(Saved entries)
★ ★ ★ ★

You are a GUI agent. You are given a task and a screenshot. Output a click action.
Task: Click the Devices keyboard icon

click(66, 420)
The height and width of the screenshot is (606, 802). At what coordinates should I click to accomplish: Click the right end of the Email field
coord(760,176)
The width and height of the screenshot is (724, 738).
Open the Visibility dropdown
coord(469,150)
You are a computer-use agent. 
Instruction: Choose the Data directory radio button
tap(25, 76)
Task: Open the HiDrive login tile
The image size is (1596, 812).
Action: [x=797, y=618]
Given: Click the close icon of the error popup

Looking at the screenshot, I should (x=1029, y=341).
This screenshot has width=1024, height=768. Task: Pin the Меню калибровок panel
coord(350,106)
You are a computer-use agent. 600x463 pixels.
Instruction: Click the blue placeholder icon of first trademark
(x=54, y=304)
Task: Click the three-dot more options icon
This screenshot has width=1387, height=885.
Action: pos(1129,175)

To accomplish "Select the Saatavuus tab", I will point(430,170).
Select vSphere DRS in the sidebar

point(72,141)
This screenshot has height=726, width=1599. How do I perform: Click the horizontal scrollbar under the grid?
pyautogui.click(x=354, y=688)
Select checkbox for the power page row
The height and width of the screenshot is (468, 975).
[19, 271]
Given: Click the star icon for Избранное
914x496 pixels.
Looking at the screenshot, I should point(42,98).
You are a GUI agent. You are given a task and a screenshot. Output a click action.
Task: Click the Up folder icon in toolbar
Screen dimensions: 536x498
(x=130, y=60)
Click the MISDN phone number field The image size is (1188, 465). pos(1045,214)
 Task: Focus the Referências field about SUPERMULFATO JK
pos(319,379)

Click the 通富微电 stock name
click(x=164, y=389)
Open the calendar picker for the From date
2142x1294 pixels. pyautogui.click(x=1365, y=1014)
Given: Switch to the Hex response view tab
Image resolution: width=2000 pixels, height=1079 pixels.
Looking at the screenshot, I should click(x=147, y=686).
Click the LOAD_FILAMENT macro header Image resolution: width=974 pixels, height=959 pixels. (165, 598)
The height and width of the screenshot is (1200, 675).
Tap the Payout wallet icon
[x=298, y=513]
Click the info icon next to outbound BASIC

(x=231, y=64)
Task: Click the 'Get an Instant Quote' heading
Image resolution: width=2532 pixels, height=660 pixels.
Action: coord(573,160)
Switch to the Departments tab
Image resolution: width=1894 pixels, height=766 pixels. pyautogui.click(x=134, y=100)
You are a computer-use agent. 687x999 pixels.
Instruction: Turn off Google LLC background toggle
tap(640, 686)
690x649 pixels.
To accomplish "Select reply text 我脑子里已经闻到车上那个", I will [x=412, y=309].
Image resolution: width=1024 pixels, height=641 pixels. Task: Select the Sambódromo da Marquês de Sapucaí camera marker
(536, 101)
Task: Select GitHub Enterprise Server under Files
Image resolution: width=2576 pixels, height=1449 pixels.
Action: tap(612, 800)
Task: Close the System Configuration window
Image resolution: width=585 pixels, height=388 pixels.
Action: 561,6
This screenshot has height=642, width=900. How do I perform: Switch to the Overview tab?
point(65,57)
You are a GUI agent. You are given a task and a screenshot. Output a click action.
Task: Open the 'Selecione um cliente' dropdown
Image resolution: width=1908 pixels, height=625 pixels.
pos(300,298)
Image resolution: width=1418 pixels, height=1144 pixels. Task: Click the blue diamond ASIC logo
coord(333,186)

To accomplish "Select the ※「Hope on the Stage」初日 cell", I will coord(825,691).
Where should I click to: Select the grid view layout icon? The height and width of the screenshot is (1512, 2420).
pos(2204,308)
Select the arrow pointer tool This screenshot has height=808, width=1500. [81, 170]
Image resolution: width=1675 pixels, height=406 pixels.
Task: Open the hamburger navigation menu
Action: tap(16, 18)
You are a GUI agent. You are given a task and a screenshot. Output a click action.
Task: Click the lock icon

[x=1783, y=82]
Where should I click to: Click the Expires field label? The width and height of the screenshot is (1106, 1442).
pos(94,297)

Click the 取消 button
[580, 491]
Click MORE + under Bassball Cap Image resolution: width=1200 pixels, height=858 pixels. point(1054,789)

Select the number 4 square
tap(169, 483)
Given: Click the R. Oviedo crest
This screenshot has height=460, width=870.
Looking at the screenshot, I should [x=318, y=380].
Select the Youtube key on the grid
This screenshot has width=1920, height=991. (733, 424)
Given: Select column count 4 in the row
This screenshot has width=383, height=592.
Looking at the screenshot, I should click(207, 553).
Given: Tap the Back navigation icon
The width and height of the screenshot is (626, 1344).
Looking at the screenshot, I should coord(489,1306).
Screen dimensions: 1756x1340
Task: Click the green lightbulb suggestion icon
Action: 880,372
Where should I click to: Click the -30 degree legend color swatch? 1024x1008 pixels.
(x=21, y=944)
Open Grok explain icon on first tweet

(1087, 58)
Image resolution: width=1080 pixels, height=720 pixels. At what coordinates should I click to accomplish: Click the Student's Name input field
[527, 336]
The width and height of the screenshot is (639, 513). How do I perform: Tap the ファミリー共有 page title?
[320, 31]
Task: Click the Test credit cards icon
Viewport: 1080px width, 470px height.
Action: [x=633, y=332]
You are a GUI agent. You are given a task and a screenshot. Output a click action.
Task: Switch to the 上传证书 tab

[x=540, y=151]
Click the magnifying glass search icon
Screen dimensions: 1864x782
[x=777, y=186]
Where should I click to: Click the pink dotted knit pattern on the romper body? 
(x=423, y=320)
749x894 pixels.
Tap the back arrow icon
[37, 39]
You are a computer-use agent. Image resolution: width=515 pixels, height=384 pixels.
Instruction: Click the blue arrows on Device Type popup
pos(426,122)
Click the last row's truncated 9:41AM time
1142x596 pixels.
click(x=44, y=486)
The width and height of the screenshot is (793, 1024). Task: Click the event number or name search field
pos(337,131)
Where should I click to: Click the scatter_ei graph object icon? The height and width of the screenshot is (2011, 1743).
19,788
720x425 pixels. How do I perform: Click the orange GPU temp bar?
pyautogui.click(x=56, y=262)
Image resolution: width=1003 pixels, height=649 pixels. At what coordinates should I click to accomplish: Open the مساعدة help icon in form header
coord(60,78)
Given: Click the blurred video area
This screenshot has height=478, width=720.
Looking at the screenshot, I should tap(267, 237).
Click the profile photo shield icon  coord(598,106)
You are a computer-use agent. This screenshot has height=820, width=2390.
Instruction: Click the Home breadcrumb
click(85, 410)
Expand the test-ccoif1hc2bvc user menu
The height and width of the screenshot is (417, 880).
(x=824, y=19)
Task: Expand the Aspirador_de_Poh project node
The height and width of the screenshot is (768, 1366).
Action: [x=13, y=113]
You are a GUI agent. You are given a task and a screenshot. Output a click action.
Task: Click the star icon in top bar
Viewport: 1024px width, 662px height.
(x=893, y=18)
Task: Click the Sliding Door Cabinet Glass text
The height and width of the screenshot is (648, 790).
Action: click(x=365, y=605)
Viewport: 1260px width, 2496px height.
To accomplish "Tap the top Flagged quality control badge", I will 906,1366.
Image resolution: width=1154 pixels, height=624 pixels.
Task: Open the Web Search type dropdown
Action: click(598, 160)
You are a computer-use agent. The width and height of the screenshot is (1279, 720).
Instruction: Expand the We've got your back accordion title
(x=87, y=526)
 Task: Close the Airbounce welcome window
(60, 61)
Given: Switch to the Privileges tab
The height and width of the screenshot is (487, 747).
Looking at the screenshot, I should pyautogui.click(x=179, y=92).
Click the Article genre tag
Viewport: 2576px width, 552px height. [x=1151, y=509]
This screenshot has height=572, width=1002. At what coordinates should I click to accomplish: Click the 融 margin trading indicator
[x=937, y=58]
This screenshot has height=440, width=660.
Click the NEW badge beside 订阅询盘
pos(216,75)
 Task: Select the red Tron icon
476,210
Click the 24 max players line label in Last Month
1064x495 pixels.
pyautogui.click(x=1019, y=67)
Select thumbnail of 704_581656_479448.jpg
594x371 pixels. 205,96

★ ★ ★ ★

Using only the data above, copy out the lines that include the word "star".

• [Solution]:
Given: Click the star icon for Избранное
Task: Click the star icon in top bar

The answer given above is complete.